Pasien diberikan energi sebesar 2080 kkal, protein 39 gram, lemak 46,2 gram,
dan karbohidrat 377 gram, natrium dibatasi maksimal 4 gram untuk mengurangi
edema, serta kolesterol dibatasi >300 mg perhari. Pasien juga diberikan menu sehari
berupa makan pagi bubur ayam dengan buah jeruk manis, snack pagi dengan klepon
ubi, makan siang berupa nasi tim, sup bakso ikan, orak arik kacang panjang, serta
buah pisang singapore snack sore diberikan kue cantik manis makan malam
diberikannasi tim, semur daging giling, sup labu air, dan buah pepaya snack malam
dengan jus apel. Pemilihan bahan makanan sudah termasuk aman untuk dikonsumsi
pasien yaitu tidak menimbulkan gas, tidak mengandung tinggi natrium, dan tidak
mengandung tinggi kolesterol. Di RSUD Dr. Soedarso kami tidak melakukan
intervensi kepada pasien seperti pemberian menu sehari secara langsung sehingga
kami tidak dapat melihat perkembangan jumlah asupan zat gizi yang dikonsumsi
pasien apakah meningkat atau menurun setelah dilakukan intervensi.
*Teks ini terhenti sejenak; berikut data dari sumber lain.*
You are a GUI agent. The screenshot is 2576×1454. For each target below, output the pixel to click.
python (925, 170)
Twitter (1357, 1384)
Pasien juga diberikan terapi edukasi yang bertujuan untuk pasien mengetahui
bagaimana pola makan yang baik sesuai aturan gizi seimbang, agar pasien
mengertahui garis besar penyakit yang dialami, prinsip diet, serta syarat dietnya,
serta memberikan edukasi dan motivasi kepada pasien dan keluarga.
25
BAB VI KESIMPULAN DAN SARAN
A. Kesimpulan
1. Sindrom nefrotik merupakan suatu penyakit ginjal yang terbanyak pada anak.
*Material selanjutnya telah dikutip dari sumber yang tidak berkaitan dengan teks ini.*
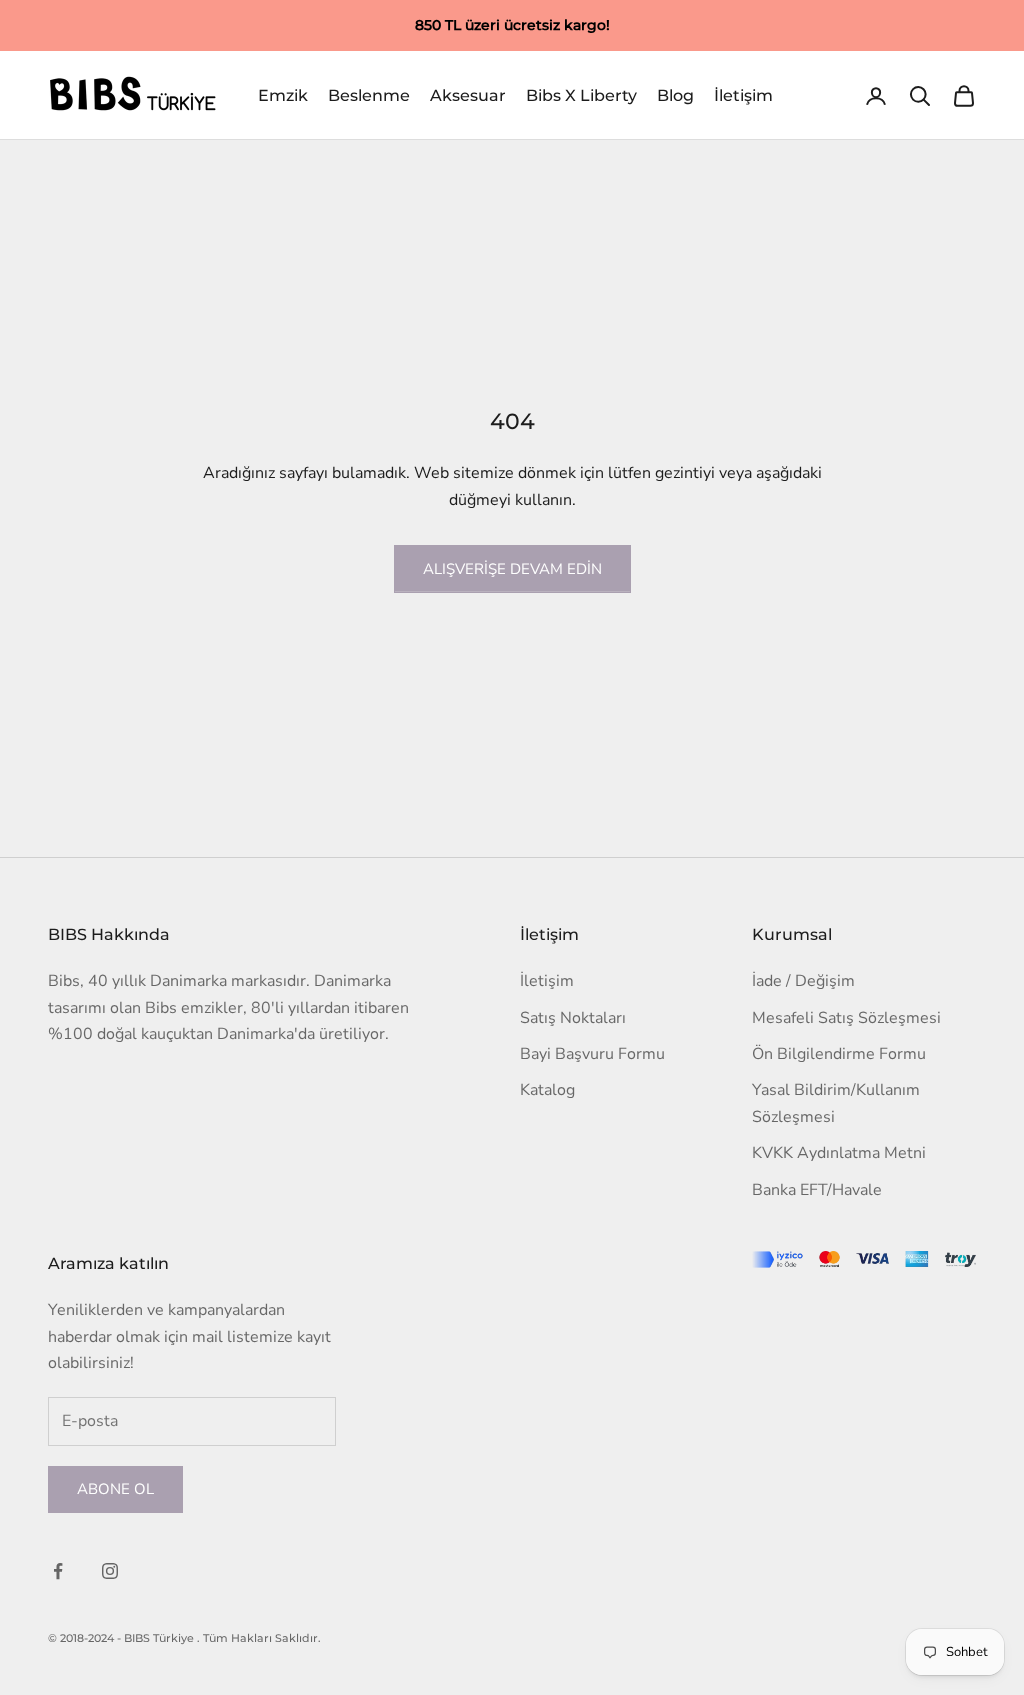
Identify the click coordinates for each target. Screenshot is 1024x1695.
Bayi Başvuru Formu (592, 1054)
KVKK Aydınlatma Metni (839, 1153)
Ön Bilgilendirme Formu (839, 1054)
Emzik (283, 95)
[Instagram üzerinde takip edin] (110, 1571)
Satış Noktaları (573, 1018)
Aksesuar (468, 95)
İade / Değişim (803, 981)
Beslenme (369, 95)
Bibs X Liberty (581, 95)
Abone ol (115, 1489)
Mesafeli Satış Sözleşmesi (846, 1018)
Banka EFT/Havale (817, 1190)
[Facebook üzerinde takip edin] (58, 1571)
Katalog (547, 1090)
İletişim (743, 95)
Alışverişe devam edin (512, 569)
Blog (675, 95)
Penyakit tersebut ditandai dengan sindrom klinik yang terdiri dari beberapa
gejala yaitu proteinuria masif (>40 mg/m2LPB/jam atau rasio protein/kreatinin
pada urin sewaktu >2 mg/mg atau dipstick ≥ 2+), hipoalbuminemia ≤ 2,5 g/dL,
edema, dan hiperkolesterolemia.
2. Pasien atas nama An. Cornelius didiagnosa sindrom nefrotik pasien datang ke
RS dengan keluhan terjadi edema seluruh tubuh, kadar BUN tinggi, kreatinin
tinggi, kolesterol tinggi, dan albumin rendah.
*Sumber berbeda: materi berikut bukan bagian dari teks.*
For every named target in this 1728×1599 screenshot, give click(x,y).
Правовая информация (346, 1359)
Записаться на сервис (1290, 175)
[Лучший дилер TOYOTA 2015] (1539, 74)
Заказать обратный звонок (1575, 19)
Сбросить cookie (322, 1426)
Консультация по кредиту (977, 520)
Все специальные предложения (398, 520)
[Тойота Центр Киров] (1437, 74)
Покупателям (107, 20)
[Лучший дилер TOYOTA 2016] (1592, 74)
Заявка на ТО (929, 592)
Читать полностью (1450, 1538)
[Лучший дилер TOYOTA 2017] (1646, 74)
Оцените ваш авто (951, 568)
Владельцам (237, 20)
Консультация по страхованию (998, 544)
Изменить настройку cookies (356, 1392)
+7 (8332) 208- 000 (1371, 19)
3. Pasien diberikan diet sindrom nefrotik dengan frekuensi 3x makanan utama,
dan 3x makanan selingan dan bentuk makanan lunak.
B. Saran
Diet yang diberikan harus lebih mempertimbangkan keadaan fisiologis
serta daya terima pasien sehingga kebutuhan pasien dapat tercukupi.